▶ _Problem description_: Look below for the lines from the one with "Expand the chevron" to the one with "Click the cloud", and copy exactly those lines, both ends included.

━━━━━━━━━━

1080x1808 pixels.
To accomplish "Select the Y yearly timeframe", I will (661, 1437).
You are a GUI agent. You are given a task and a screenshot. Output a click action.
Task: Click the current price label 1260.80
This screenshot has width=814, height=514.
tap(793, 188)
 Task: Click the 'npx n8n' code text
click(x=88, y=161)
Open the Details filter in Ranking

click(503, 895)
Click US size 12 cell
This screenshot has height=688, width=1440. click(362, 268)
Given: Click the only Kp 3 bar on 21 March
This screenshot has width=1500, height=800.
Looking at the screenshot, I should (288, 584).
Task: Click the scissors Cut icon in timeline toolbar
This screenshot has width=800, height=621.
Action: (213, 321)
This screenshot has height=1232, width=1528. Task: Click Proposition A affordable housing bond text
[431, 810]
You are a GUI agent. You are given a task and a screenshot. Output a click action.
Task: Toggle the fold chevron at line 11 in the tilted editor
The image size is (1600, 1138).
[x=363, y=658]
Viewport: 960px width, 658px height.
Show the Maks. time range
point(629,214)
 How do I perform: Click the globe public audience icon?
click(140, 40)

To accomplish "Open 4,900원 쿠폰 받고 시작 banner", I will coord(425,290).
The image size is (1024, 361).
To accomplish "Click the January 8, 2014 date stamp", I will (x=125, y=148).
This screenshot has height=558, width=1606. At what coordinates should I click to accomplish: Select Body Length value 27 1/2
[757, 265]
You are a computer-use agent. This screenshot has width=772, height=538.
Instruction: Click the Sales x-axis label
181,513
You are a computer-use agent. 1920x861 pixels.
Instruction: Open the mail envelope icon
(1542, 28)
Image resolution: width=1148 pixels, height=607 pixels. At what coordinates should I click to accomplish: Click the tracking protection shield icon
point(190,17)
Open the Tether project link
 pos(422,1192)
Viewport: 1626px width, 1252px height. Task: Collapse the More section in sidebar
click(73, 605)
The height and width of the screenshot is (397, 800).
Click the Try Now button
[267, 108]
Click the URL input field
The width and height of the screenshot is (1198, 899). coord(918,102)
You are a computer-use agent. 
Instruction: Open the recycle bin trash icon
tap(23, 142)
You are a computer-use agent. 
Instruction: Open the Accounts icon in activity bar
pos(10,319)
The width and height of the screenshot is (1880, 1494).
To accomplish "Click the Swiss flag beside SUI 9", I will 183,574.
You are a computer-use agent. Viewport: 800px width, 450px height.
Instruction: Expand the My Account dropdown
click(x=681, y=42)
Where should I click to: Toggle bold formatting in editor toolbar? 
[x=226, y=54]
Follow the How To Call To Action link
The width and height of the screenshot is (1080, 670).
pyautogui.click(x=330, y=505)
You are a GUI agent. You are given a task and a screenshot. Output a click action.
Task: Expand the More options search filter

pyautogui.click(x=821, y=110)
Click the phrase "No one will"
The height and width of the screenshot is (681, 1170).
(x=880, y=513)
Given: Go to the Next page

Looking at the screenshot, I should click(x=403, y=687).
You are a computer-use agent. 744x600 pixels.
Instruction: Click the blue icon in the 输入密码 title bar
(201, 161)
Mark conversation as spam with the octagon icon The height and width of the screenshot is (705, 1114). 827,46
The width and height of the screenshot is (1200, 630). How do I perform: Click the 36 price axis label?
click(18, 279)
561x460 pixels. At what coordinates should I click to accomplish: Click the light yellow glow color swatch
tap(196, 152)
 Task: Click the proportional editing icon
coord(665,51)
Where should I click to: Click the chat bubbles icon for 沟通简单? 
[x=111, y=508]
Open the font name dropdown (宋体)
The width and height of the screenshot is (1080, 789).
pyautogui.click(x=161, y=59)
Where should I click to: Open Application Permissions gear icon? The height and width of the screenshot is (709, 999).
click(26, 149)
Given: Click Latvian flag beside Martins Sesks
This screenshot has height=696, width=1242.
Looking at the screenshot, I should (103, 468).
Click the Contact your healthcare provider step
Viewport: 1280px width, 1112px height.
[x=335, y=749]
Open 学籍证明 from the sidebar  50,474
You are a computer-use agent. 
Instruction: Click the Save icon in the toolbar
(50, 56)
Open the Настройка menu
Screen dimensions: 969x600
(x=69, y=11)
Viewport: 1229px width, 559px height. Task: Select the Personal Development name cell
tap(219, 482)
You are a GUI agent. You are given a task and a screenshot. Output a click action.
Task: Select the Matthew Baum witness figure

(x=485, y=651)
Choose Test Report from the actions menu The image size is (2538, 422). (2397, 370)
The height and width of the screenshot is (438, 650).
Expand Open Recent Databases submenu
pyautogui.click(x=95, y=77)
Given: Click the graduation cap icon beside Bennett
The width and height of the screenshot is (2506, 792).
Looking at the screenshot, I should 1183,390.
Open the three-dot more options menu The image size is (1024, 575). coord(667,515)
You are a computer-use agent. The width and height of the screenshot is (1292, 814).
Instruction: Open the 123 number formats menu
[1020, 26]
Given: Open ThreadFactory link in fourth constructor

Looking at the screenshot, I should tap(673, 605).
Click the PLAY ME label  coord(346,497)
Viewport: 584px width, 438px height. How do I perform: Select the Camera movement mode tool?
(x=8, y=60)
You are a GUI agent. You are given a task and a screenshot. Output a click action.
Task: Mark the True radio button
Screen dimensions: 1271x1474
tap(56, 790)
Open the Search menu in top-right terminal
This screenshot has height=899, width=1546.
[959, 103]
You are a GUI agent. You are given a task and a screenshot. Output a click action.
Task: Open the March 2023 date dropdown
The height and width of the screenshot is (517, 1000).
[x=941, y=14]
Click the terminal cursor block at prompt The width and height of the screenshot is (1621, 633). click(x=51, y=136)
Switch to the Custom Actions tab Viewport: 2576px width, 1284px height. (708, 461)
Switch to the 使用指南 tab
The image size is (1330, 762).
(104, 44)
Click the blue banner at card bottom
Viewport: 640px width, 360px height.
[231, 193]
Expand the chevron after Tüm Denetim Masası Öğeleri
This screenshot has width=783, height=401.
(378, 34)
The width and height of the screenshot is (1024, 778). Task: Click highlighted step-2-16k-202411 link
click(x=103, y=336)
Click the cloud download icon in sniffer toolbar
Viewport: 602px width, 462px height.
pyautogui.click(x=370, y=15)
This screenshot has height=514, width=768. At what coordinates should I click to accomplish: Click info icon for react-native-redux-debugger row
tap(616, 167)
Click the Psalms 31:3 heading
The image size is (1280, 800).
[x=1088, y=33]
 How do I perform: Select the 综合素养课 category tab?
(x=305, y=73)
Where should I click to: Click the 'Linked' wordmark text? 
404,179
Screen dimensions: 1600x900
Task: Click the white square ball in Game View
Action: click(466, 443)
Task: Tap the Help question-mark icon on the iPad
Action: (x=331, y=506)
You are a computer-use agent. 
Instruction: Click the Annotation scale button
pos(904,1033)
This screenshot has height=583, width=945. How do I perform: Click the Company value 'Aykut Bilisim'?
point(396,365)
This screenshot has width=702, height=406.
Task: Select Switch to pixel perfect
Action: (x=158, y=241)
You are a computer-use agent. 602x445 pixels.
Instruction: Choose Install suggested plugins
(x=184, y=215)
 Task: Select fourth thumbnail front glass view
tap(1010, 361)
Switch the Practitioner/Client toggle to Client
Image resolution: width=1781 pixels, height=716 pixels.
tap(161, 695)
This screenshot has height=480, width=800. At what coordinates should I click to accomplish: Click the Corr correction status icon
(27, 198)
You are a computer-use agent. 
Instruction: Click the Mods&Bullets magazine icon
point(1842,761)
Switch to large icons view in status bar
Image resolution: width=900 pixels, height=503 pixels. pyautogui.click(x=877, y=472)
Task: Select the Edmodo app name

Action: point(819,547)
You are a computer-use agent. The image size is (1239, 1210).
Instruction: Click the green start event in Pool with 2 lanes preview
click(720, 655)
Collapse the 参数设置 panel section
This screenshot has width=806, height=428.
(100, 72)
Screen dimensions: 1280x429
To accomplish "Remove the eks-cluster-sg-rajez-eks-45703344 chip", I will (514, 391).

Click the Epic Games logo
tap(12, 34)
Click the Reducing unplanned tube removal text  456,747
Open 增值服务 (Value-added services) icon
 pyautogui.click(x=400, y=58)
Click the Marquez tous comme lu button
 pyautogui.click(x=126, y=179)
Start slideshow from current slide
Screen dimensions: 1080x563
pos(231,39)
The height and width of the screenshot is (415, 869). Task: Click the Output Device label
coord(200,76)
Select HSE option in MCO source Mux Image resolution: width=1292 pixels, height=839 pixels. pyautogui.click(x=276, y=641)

━━━━━━━━━━

▶ _Exercise response_:
Expand the chevron after Tüm Denetim Masası Öğeleri
This screenshot has width=783, height=401.
(378, 34)
The width and height of the screenshot is (1024, 778). Task: Click highlighted step-2-16k-202411 link
click(x=103, y=336)
Click the cloud download icon in sniffer toolbar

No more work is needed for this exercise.